Uterine (Endometrial) Cancer
There are different types of cancer of the uterus. The most common type is endometrial cancer. Endometrial cancer affects the endometrium, the lining of the uterus. Endometrial cancer is the most common type of gynecologic cancer in the United States. About 2 or 3 women out of every 100 women will develop endometrial cancer during their lifetimes. Endometrial cancer is rare in women younger than 40 years. It most often occurs in women around age 60 years.
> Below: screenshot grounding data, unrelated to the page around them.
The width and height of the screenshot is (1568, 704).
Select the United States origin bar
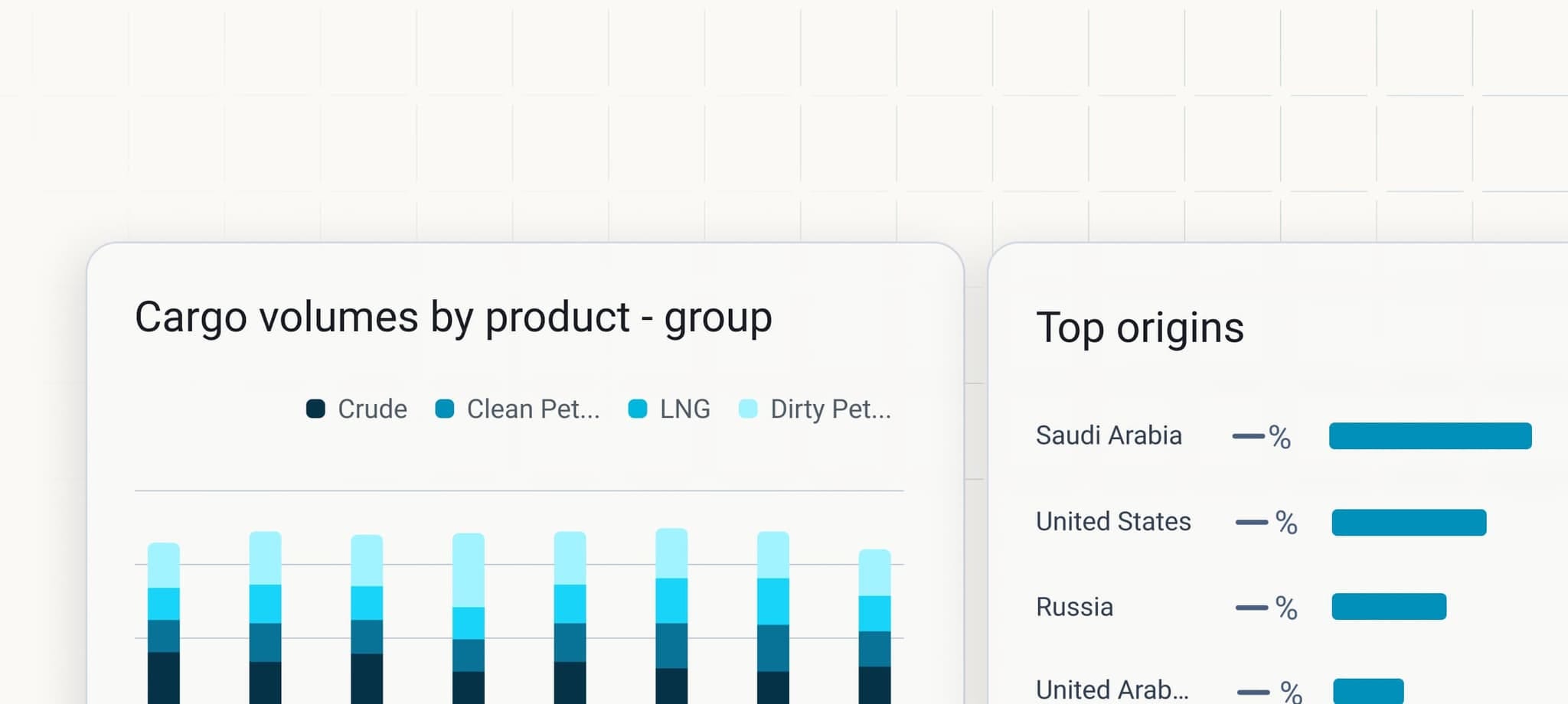pos(1409,522)
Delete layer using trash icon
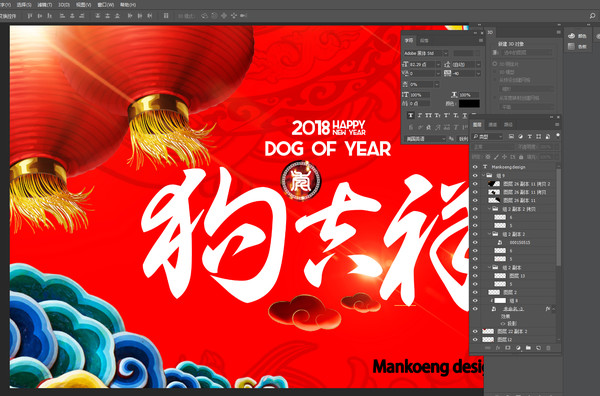 [x=548, y=348]
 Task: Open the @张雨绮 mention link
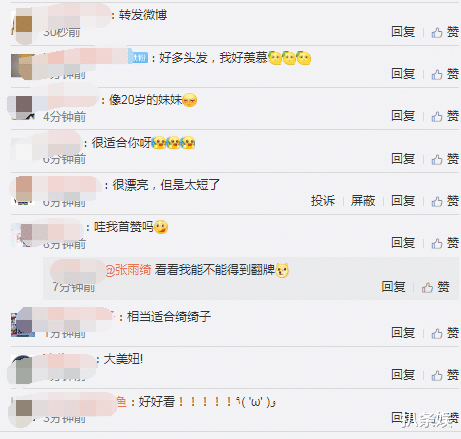[x=128, y=270]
Certain factors can increase a woman’s risk of uterine cancer:
- Irregular menstrual periods
- Never having a baby
- Starting menstrual periods at an early age (before age 12 years)
- Late menopause
- History of cancer of the ovary or colon
- Use of tamoxifen to treat or prevent breast cancer
- Family history of endometrial cancer
- History of diabetes, hypertension, gallbladder disease, or thyroid disease
- Long-term use of estrogen without progesterone to treat menopause
- Long-term use of high–dose birth control pills
- Cigarette smoking
Some of these risk factors are related to the use of estrogen. Estrogen is a hormone produced in a woman’s ovaries. It can be taken after menopause, when a woman’s ovaries stop producing estrogen (hormone therapy). Taken alone, estrogen increases the risk of endometrial cancer, if a woman still has her uterus. When estrogen is taken with another hormone, progesterone, a woman is protected against this increase.
Abnormal bleeding, spotting, new discharge from your vagina, or bleeding or spotting after menopause all are symptoms of endometrial cancer. These symptoms may be constant or come and go. The cause of any abnormal bleeding or discharge, especially after menopause, should be checked by your health care provider.